そのことで音楽が完成するのだとしたら、ソンドレ氏がほとんど知らないこの極東の島国で、その完成の場に立ち会わせていただいていることが本当に奇跡のようだと感じた。

途中、シャツを脱ぎ捨てて肌着だけになった彼がステージから降りて来て、オーディエンスと一緒に踊り始めた。
通り過ぎるたびに、そこかしこにいるファンとハグをしている。
僕はそれを見ながら、ああ、音楽が聴くものを抱きしめている。

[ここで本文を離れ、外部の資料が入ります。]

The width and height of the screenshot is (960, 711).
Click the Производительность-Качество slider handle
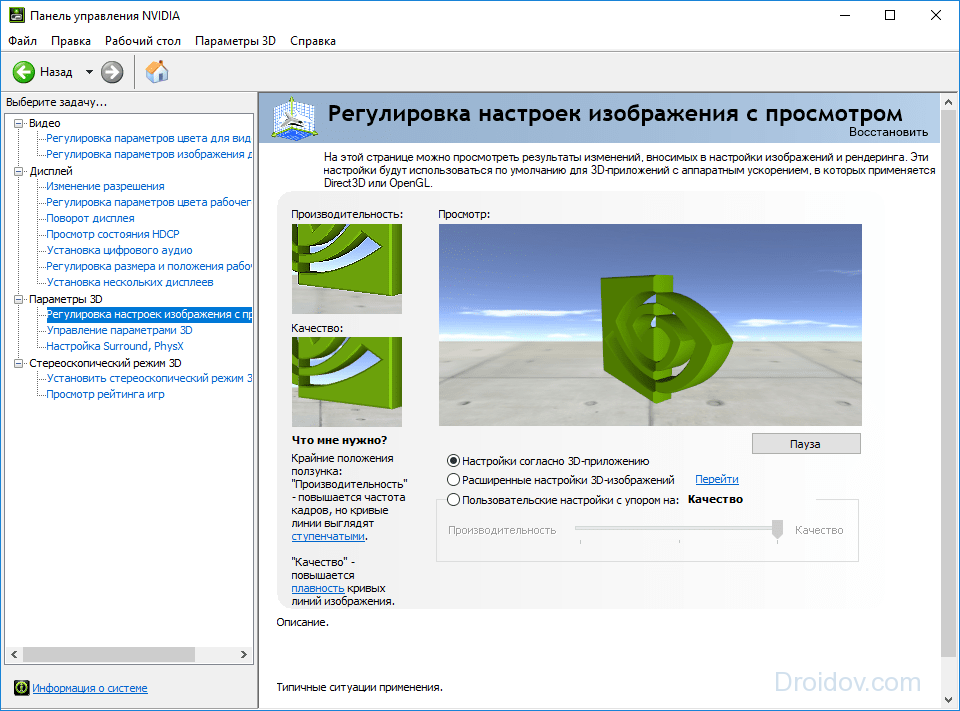(x=777, y=530)
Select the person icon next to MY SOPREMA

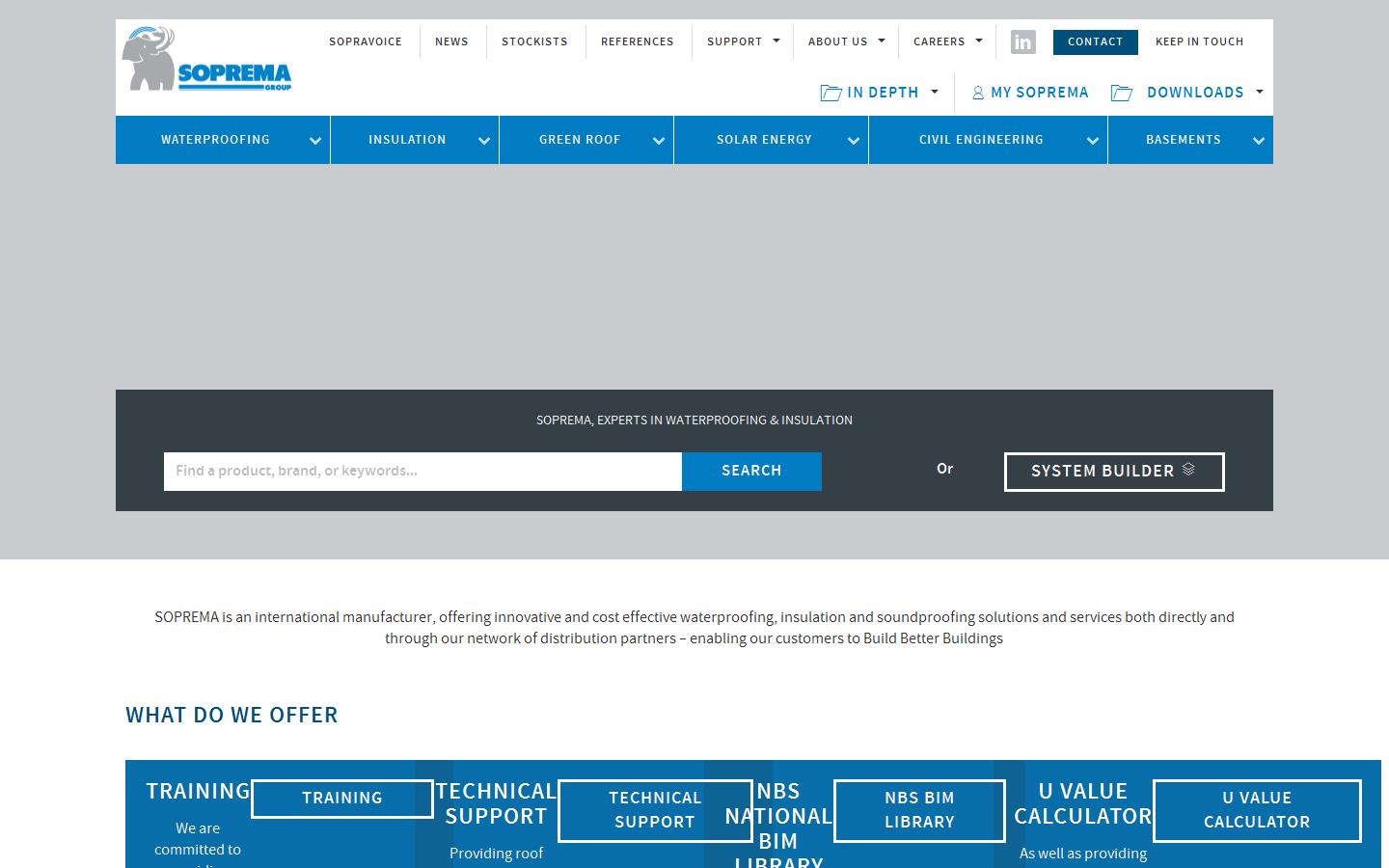point(977,93)
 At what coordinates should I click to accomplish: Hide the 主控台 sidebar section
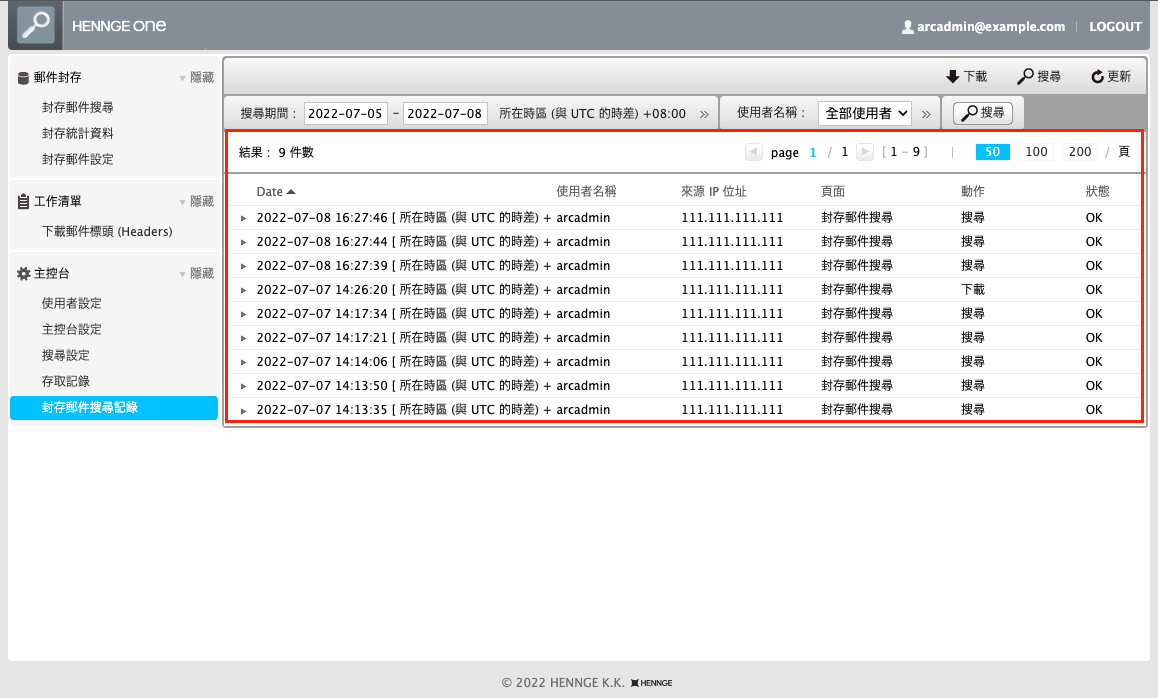coord(196,273)
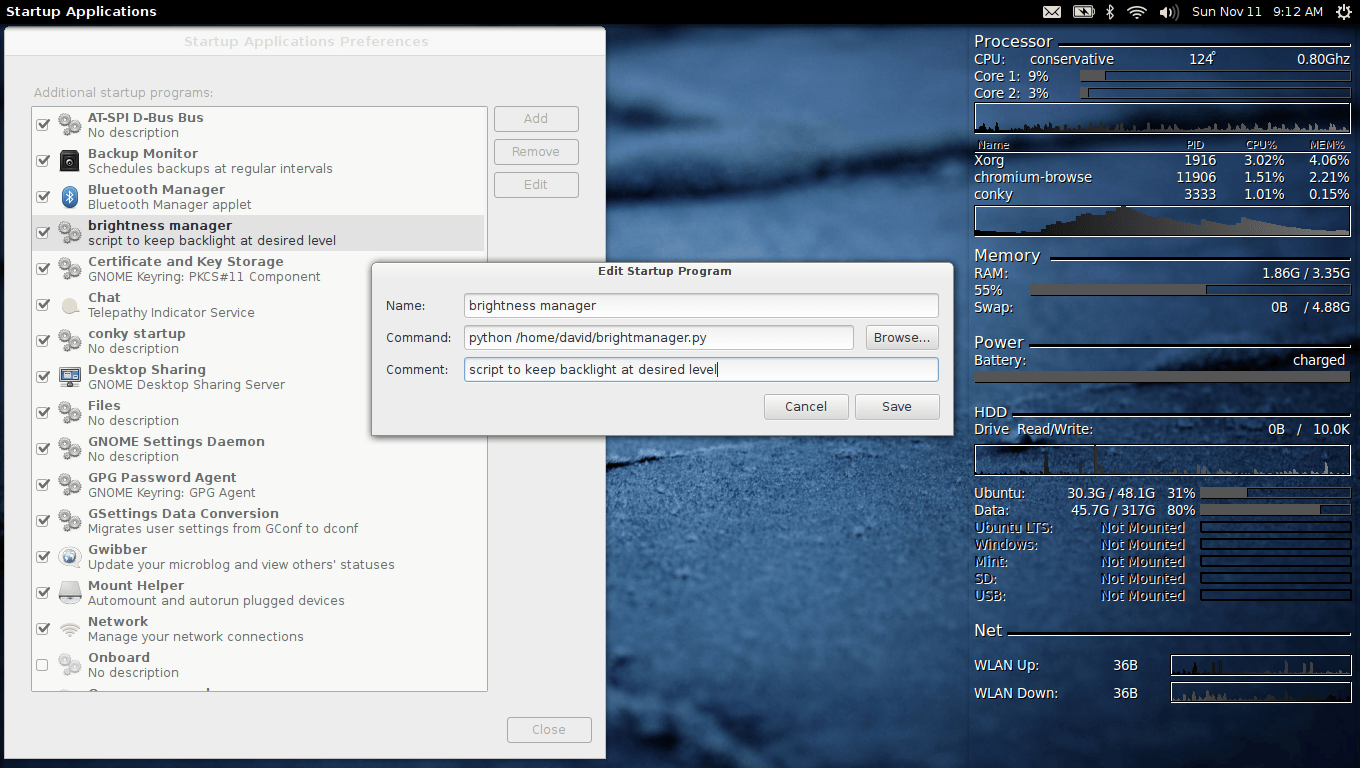Click the Mount Helper drive icon
Viewport: 1360px width, 768px height.
click(70, 593)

そんな姿を思った。

アンコールでは、ひとりでギターも持たずにあらわれ、マイク片手に歌い始めた。
Tシャツを脱ぎ捨てて、肌着だけになった体にマイクのシールドを巻きつけながら歌う姿がとてもセクシーだった。
彼がステージに登場してからの2時間はあっという間に過ぎて行った。

終電が近づいてきたため、二度目のアンコールで出てきたソンドレが歌いながら引っ込んだところで、私も会場を後にした。
帰り際、入り口近くに立っていた和田さんに勇気を出して声をかけた。
「来て、よかったです!」和田さんはありがとう、と言ってくれた。
外に出ると、霧を伝って落ちてくるような小さな雨が降っていたけれど、心軽やかに駅へと向かった。
祝福されたような、満たされた感じが心にあふれていた。
ソンドレがライブの間、始終言っていた「アリガト」「ゲンキ?」の言葉と彼の歌声がこだましていた。

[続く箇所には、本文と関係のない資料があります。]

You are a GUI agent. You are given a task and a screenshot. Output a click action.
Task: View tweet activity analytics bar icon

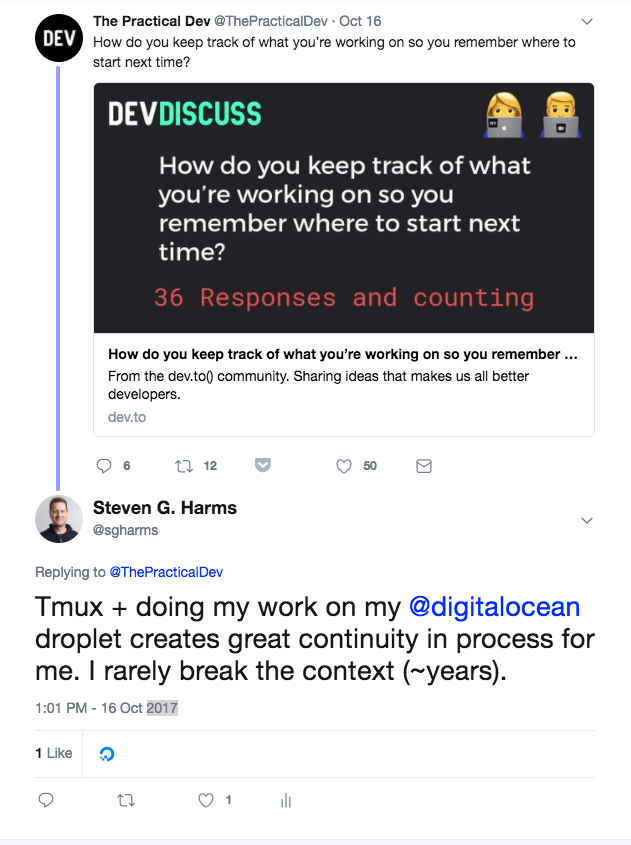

帰り道、人身事故のために乗るはずだった駅から終電車が発車しないと改札で告げられた。
困惑する人々の中から一人長身のサラリーマンが「どないしてくれんねん」と駅員に詰め寄る。普段はきっと温厚そうなお父さんがいっさい瞬きするのをやめてしまった目で、駅員をにらめつけているのも、なんだか違う世界のことのように思えた。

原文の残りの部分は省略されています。